Notwithstanding these two individuals, I see both common and exceptional acts of generosity all around me. I know people who participate in nonprofit organizations and truly believe in the causes of which they are a part. These participants might volunteer at fundraising events or donate money. Other people, who are members of groups like the Odd Fellows and Rotary Club, have even more pivotal roles in the ways they reach out to those in need. The woman who is president of our local Odd Fellows, for instance, uses her personal money and time to prepare homemade food every Saturday for the homeless.
You Get What You Give
These people have inspired me to be more generous. Until recently, I didn’t think much about “giving back” and so I didn’t do a lot in this arena. But, just like the command says, giving back really does feel good. It makes me feel like I’m part of something bigger, like I’m reaching beyond myself and becoming involved with the world.
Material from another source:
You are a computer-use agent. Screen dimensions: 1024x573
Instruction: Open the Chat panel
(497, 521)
Further, it’s nice to step away from my own problems and focus on the needs of others, to help find solutions that can be put into motion for actual results.
For most of my adult life, I have struggled with personal relationships that have caused me to withdraw from others and even become something of an introvert. Receding from the world, however, meant that I became self-absorbed. I didn’t think about other people because every ounce of my energy was already devoted to myself. This personal absorption made me a very uninteresting person. I didn’t have much to say to others and therefore didn’t participate in conversations; I wasn’t a good friend and didn’t have many people in my life that I cared about.
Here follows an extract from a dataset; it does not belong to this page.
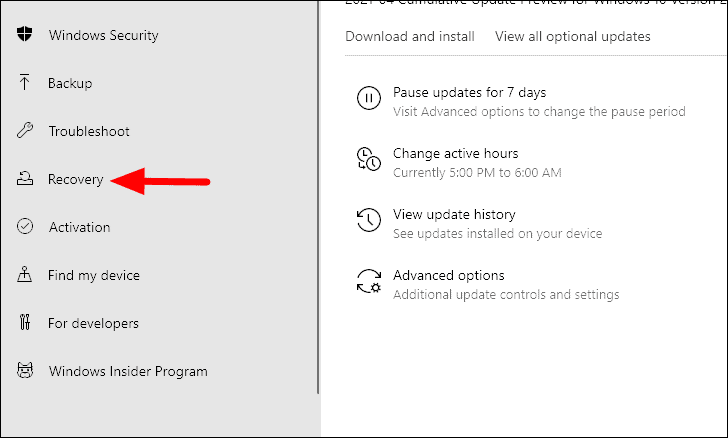Click the sidebar vertical scrollbar

click(x=318, y=197)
Stepping away from myself and into my community, however, has taught me about the struggles of others. This has been a fulfilling experience and has given me a more realistic perspective of life. Everybody struggles, everybody has troubles, everybody longs for happiness but doesn’t always know how to achieve it. Making a conscious effort to touch others in some way, however small, gives them a ray of hope. And I know that when I’m feeling distressed, I would love to have somebody extend a helping hand to me.
Sometimes, when you’re at your lowest, doing something so unlikely as reaching out to others can make you feel better. Don’t make the same mistake that I did and become wrapped and tangled in your own struggles. Life is a bumpy road for all of us, but sometimes we can make it a little smoother by reaching out to others and allowing them to unwittingly help us as well.